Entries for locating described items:
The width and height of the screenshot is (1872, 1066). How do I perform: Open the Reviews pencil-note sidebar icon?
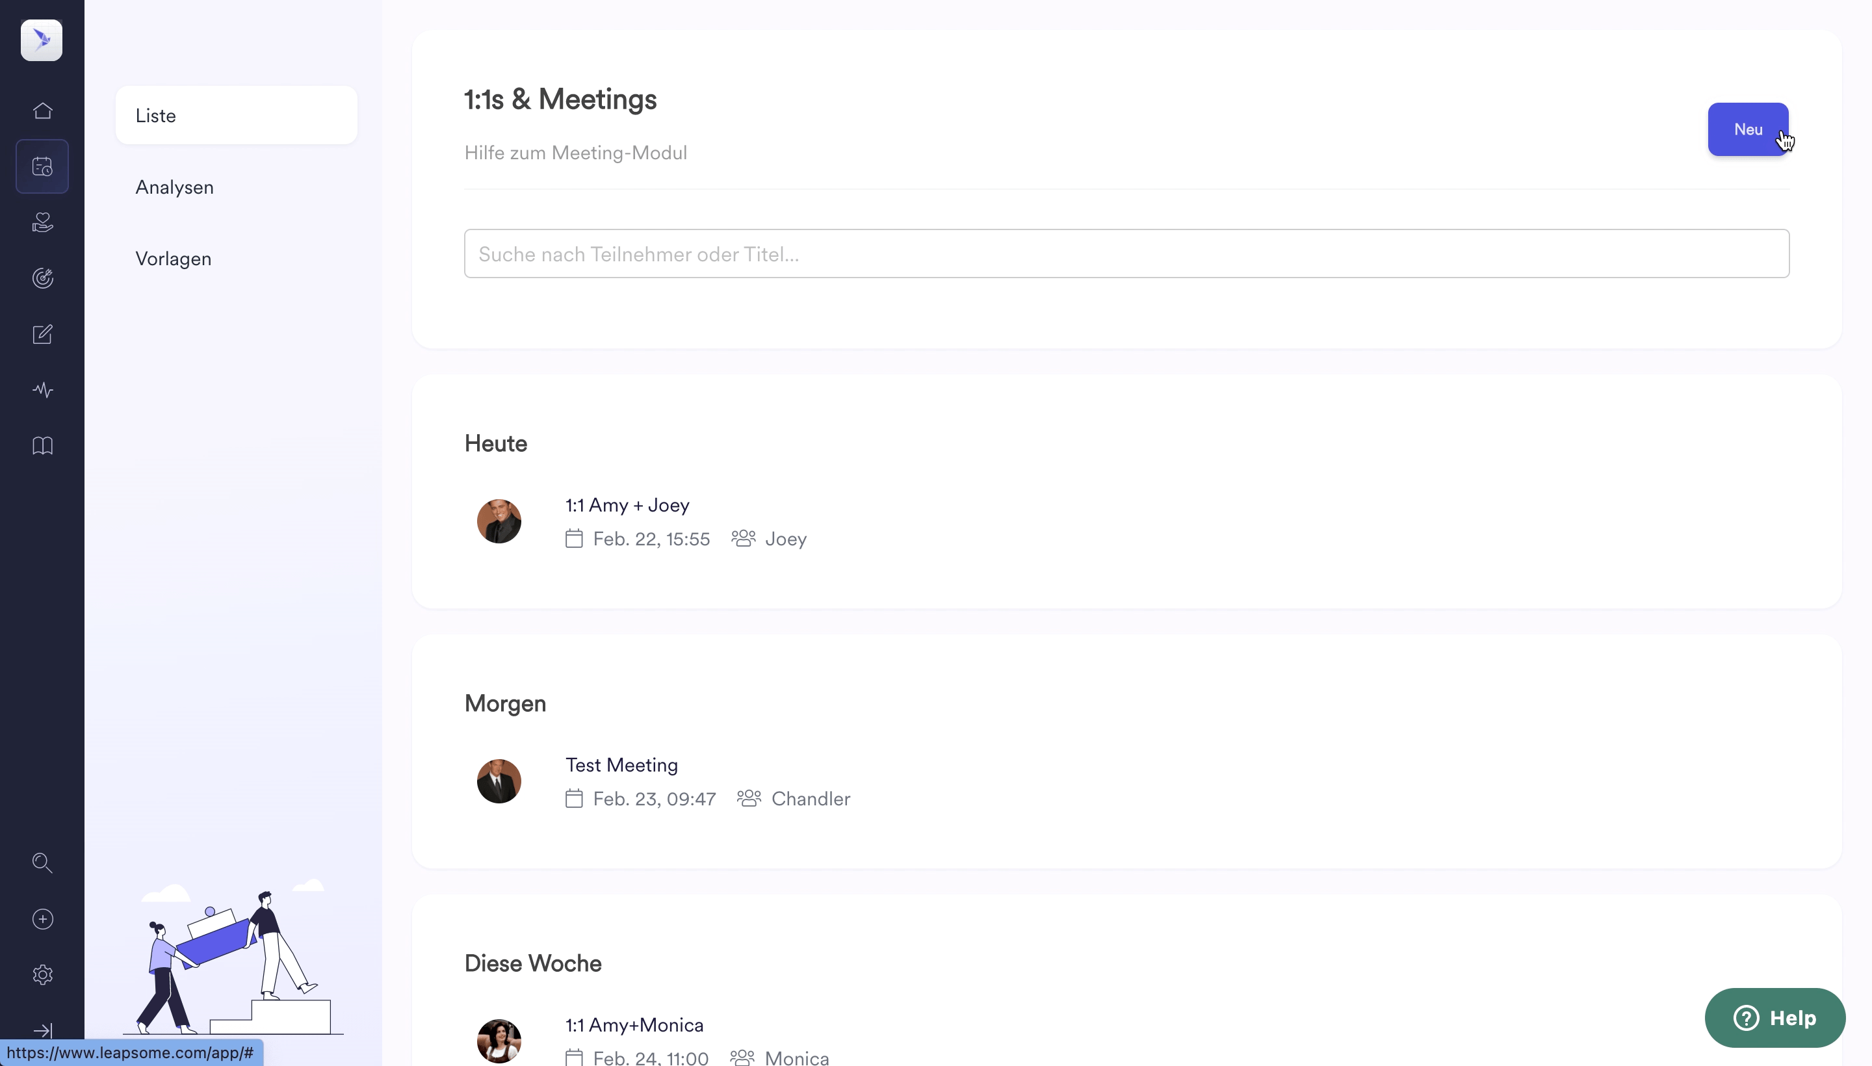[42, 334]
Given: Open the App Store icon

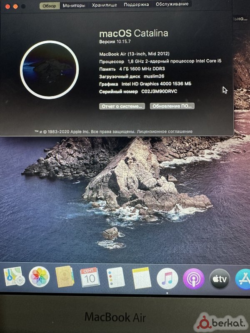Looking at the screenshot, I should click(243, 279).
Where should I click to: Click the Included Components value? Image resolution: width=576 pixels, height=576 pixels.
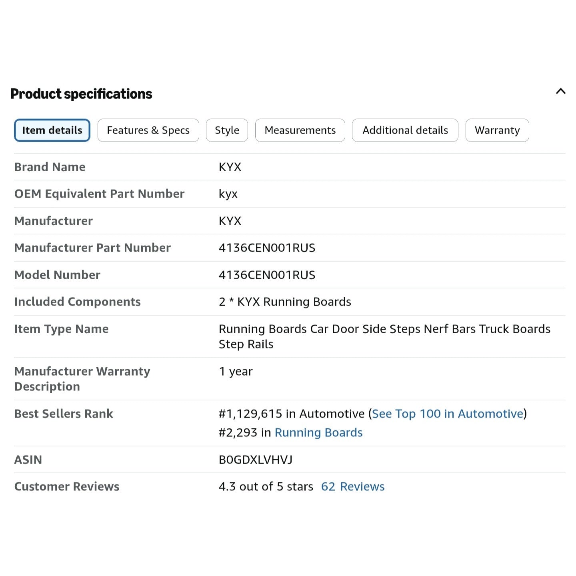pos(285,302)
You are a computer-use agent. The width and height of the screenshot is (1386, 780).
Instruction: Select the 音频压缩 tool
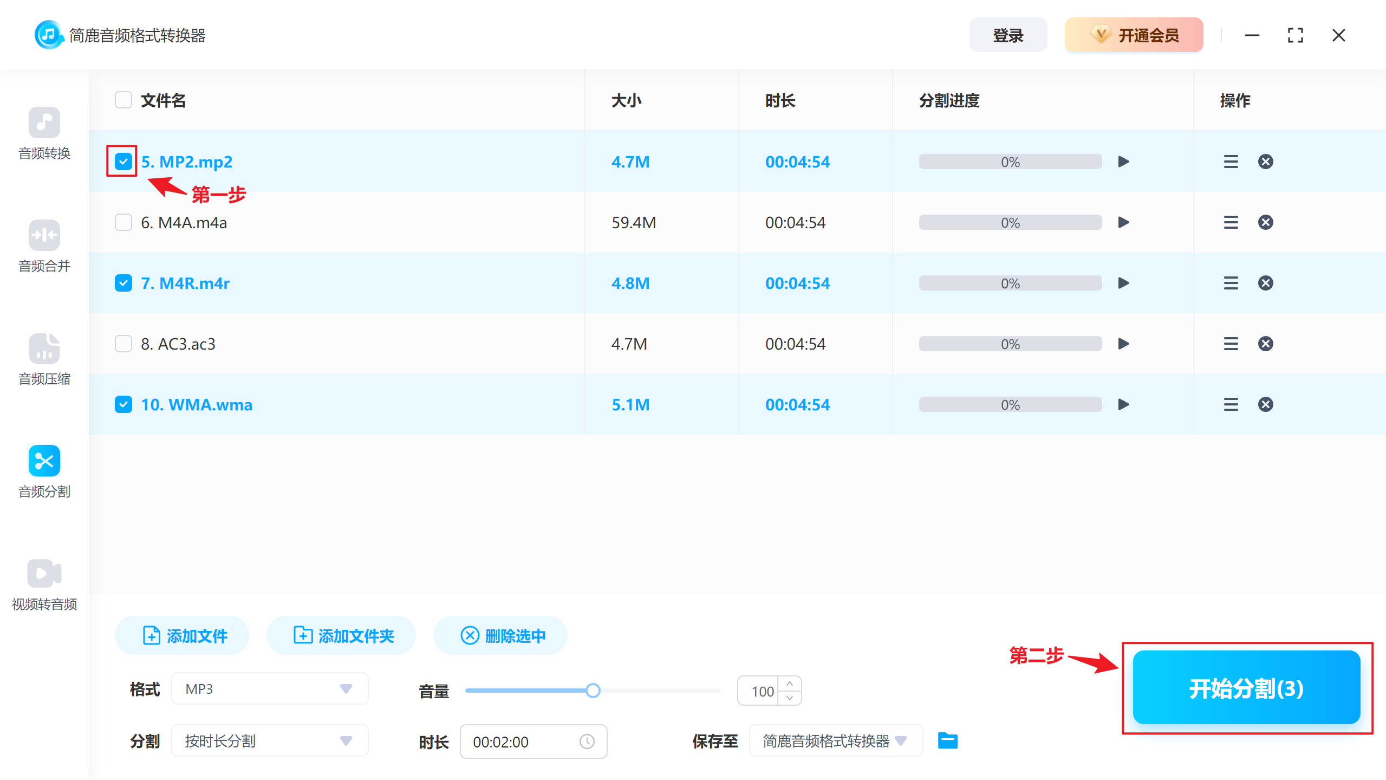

==

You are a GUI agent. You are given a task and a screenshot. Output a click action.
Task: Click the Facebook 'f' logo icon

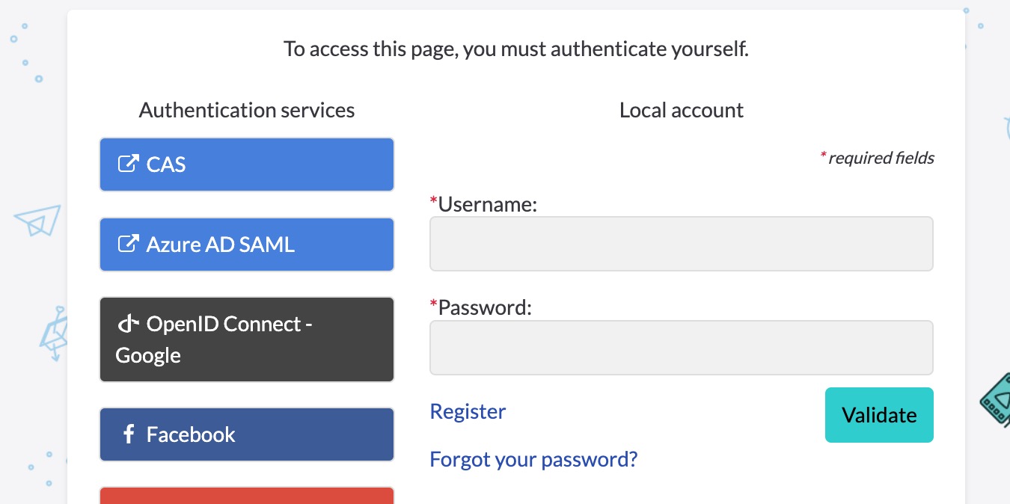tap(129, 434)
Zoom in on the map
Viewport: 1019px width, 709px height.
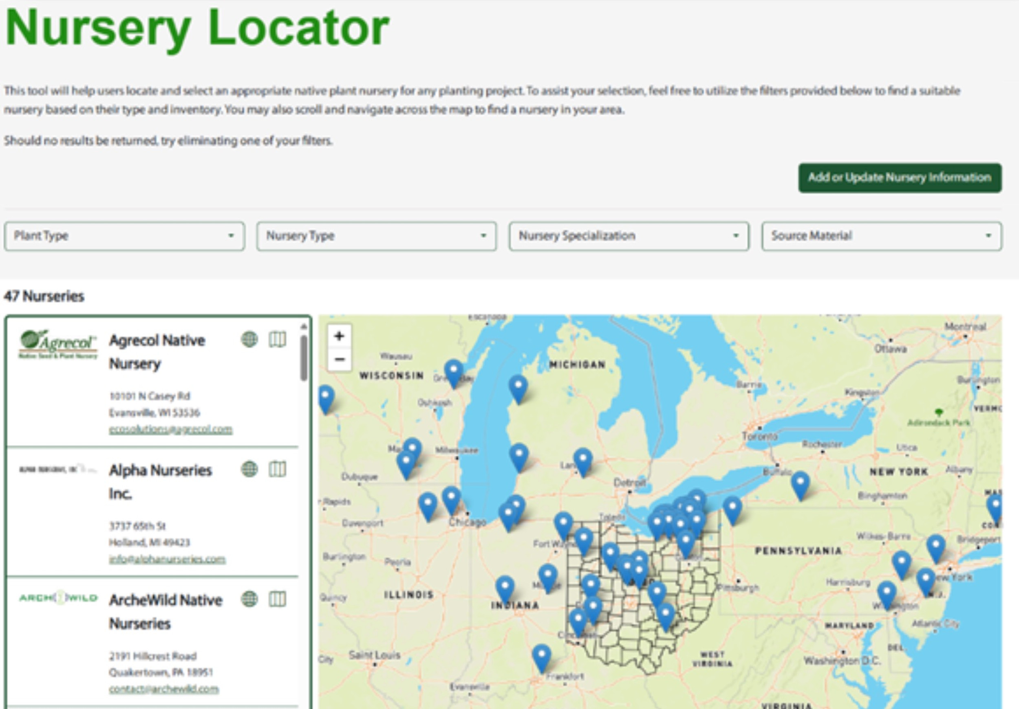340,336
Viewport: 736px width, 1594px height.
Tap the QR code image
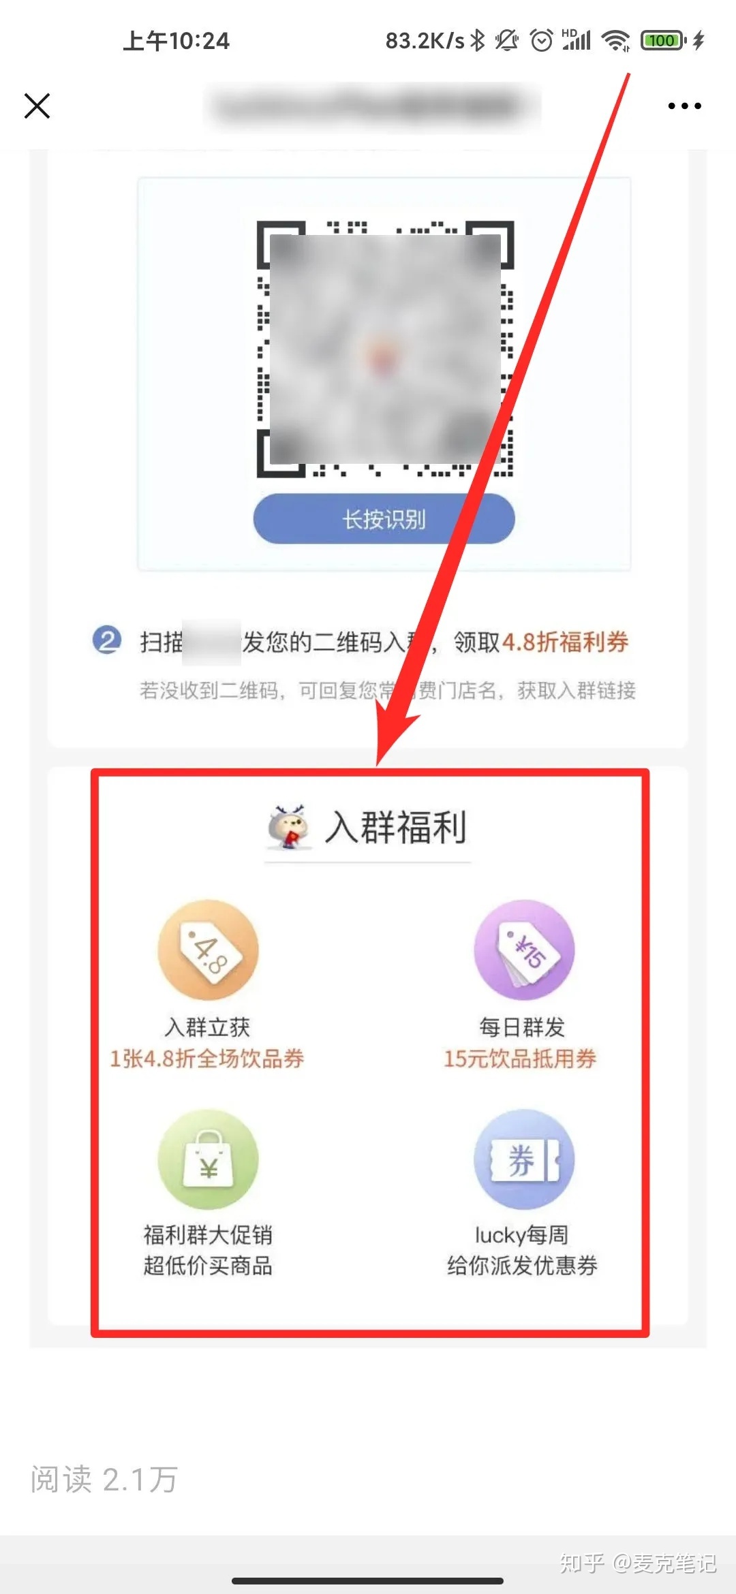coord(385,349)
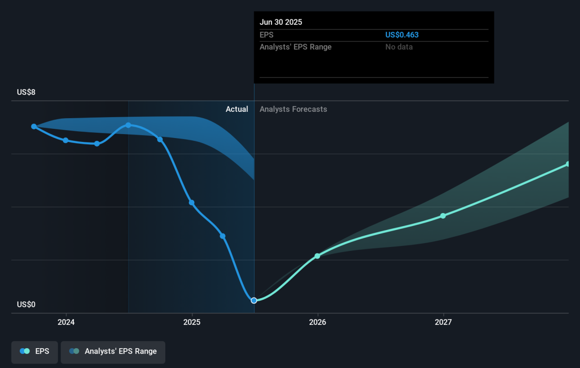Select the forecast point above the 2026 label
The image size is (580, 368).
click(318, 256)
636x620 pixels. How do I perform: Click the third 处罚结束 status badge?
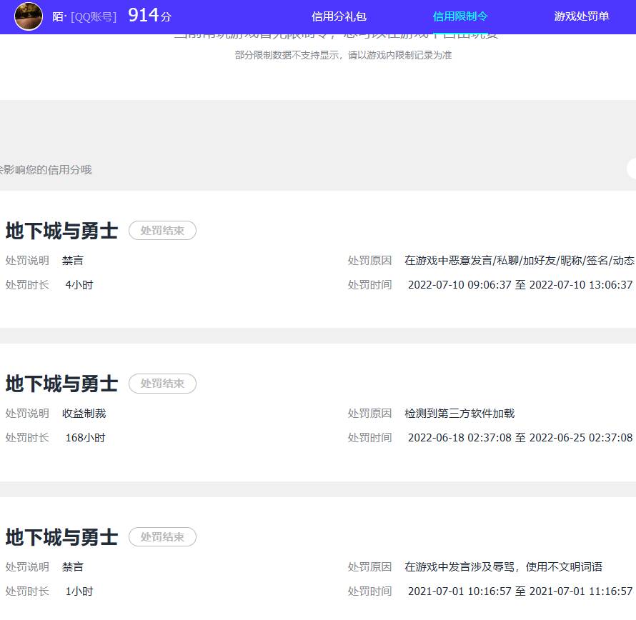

* * *

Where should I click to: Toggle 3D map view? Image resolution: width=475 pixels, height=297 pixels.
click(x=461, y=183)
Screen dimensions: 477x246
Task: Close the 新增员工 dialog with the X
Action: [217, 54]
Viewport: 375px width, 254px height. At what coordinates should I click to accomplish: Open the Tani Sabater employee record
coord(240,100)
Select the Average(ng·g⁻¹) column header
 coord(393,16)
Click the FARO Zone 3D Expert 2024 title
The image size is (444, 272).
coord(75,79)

_Problem details_
Copy the entries word for word, starting at the line with "The width and height of the screenshot is (1872, 1066)." and continuing through the line with "Instruction: Select the 音频压缩 tool". Omit the pictures from your answer.

_Task solution_
The width and height of the screenshot is (1872, 1066). How do I perform: Open the Reviews pencil-note sidebar icon?
[42, 334]
Given: Open the App Store icon

Looking at the screenshot, I should click(243, 279).
Where should I click to: Click the Included Components value? Image resolution: width=576 pixels, height=576 pixels.
pos(285,302)
You are a computer-use agent. The width and height of the screenshot is (1386, 780).
Instruction: Select the 音频压缩 tool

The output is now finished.